Depp seems equal to the task of playing up to the character's macabre
hilarity, as is the case during one darkly droll scene where he partakes in a
fireside discussion with some local hippies and dishes out far-out
platitudes on love and commitment: “Love means never having to say
you’re sorry,” he graciously inflects, “but it’s with sincere
regret that I must now kill you all.” The
only other performer that seems in on the joke is Eva Green, who has such
an unmistakably sultry allure that knows how to use her overt sexuality
and raspy voiced incantations to vamp it up to sinfully enjoyable levels.
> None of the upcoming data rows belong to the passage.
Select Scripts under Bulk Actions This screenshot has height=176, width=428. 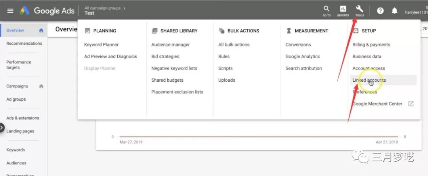pyautogui.click(x=225, y=68)
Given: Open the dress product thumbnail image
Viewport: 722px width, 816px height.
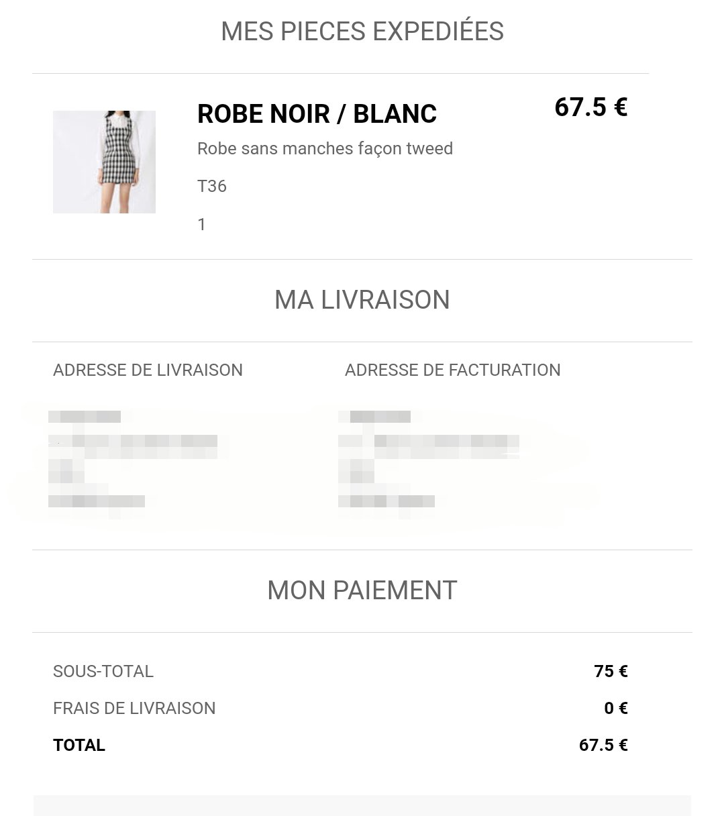Looking at the screenshot, I should coord(104,162).
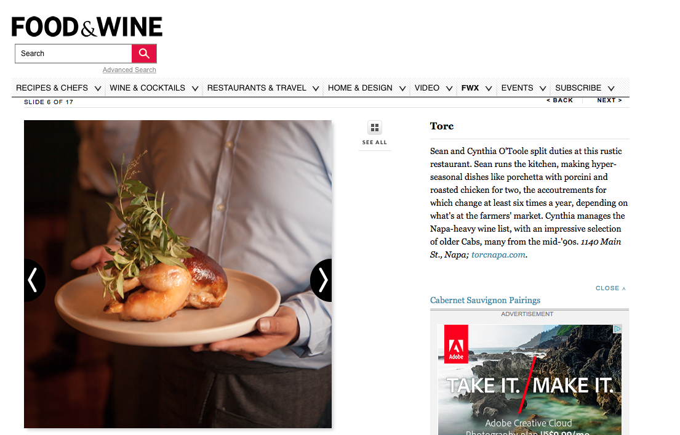Open the Events menu
The width and height of the screenshot is (680, 435).
click(517, 87)
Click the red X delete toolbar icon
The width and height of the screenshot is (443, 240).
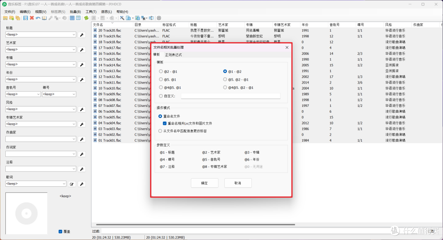32,18
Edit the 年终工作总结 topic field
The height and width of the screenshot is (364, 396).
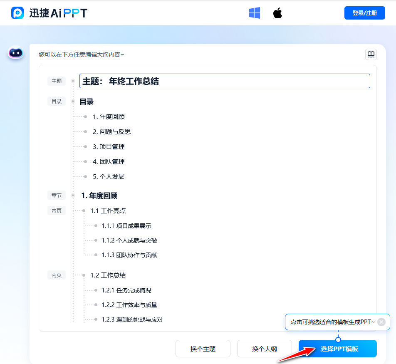coord(225,81)
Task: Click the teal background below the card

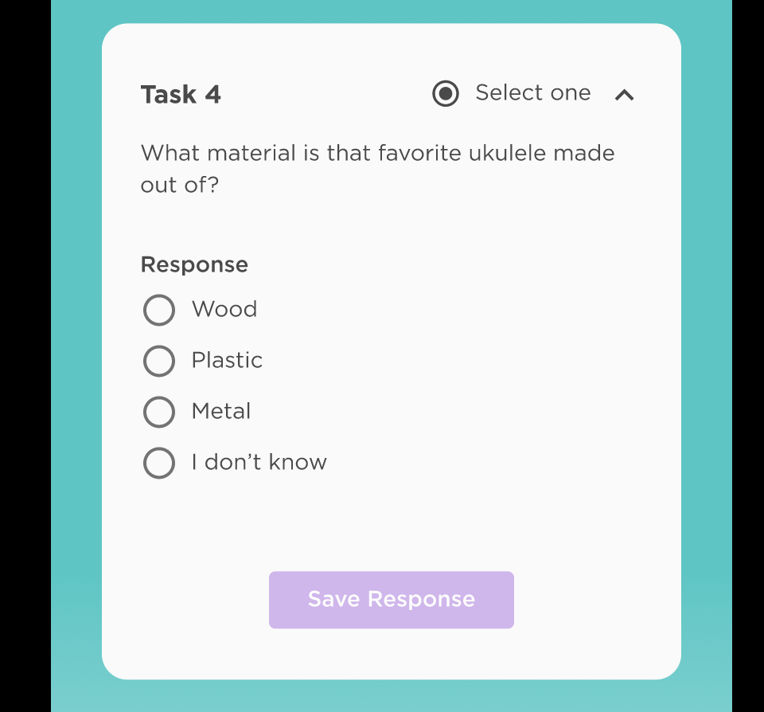Action: tap(391, 695)
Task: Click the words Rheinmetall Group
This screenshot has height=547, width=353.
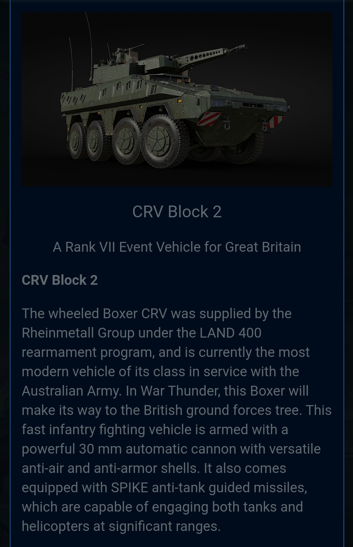Action: [x=78, y=333]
The rest of the cast, though, seems a bit lost in the shuffle,
either having to deal with largely undeveloped characters or desperately
trying to find a way to keep up with Depp and Green’s morbid
eccentricities. More often
that not, the script feels bogged down with too many characters vying for
attention and screen time. A
subplot involving Victoria – whom is introduced early in the film as a
central figure of importance – is kind of hopelessly lost and/or
forgotten
through the remainder of the narrative.
She is reintroduced later – and conveniently – as the third
party in a tenuous love triangle involving herself, Barnabas, and
Angelique that’s never satisfyingly developed. Predictably,
DARK SHADOWS is every much a plentiful and luxurious feast for the eyes
and imagination as anything Burton has committed to the screen.
Yet, the director has done so very many films in the past with an
ominous, gloomy, and gothic sensibility (EDWARD SCISSORHANDS, BATMAN,
SLEEPY HOLLOW, and SWEENEY
TODD, just name a few) that perhaps it's time for him to explore
new visual and thematic territory. Beyond
being visually strapping and having an unsurprisingly strong and eminently
watchable Depp at the helm, there’s not much more really
going on during this resurrected cult TV show turned film.
DARK SHADOWS is too often like a decadent costume ball – or make
that "happening" – without much of a singular identity.